The increased capabilities of deep sequencing technologies have transformed our ability to interrogate pooled libraries of variants under selection or screening conditions (Fowler and Fields, 2014). In particular, protein sequence-structure-function studies are benefiting from the ability to comprehensively survey the functional effects of all possible single point mutants in experiments that have come to be called ‘deep mutational scans’ (Araya and Fowler, 2011; McLaughlin et al., 2012). Deep mutational scanning experiments are revealing new dimensions of protein stability (Araya et al., 2012), substrate specificity (Shah et al., 2018; Wrenbeck et al., 2017) and regulation (Bandaru et al., 2017). These experiments also provide insight into the evolutionary significance of the spectrum of mutational effects on fitness. For example, recent studies have also used deep mutational scanning to probe how mutations are tolerated in different sequence backgrounds, reflecting the local sequence space tolerated over long evolutionary timescales (Starr et al., 2017, 2018). These experiments rely on the connection between the character of the laboratory selection (or screen) and the pressures experienced by populations of organisms in the natural environment. Indeed, comparing phylogenetic analysis of naturally occurring variation between homologs with deep mutational scanning data of a single protein can reveal sites that are experiencing different selective pressures in nature versus the laboratory (Hilton et al., 2017). Across many studies, a general trend has emerged with the expected general correlation between sites that are poorly conserved in evolution tolerating more substitutions more readily in deep mutational scanning experiments and with highly conserved sites being less tolerant to substitutions.

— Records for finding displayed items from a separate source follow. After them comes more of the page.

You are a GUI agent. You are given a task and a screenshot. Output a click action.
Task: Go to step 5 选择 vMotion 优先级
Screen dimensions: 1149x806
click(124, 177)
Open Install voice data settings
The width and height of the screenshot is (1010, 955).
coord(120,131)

One interesting contrast to the general trends between evolutionary sequence conservation and deep mutational scanning tolerance to substitution is the protein ubiquitin (Ub), an essential eukaryotic protein that acts as post-translational modification to mediate the degradation of ∼80% of the proteome (Yau and Rape, 2016) and is also one of the first proteins subjected to a yeast-based deep mutational scanning experiment (Roscoe et al., 2013). The amino acid sequence of ubiquitin has been strikingly stable throughout evolutionary time: between yeast and humans, there are only three amino acid changes (96% sequence identity) (Finley et al., 2012). However, deep mutational scanning experiments in yeast have revealed that Ub is surprisingly robust to sequence changes, with 19 positions freely mutating to almost any other amino acid without a loss of fitness (Roscoe et al., 2013). Some of this pattern could be rationalized structurally: a sensitive structural surface is the known interface for many binding partners, whereas the positions that are tolerant to mutation make few contacts with structurally characterized binding partners (Roscoe et al., 2013). However, the outstanding disconnect between strong constraints during natural evolution and tolerance during laboratory selection remained unaddressed by the original study.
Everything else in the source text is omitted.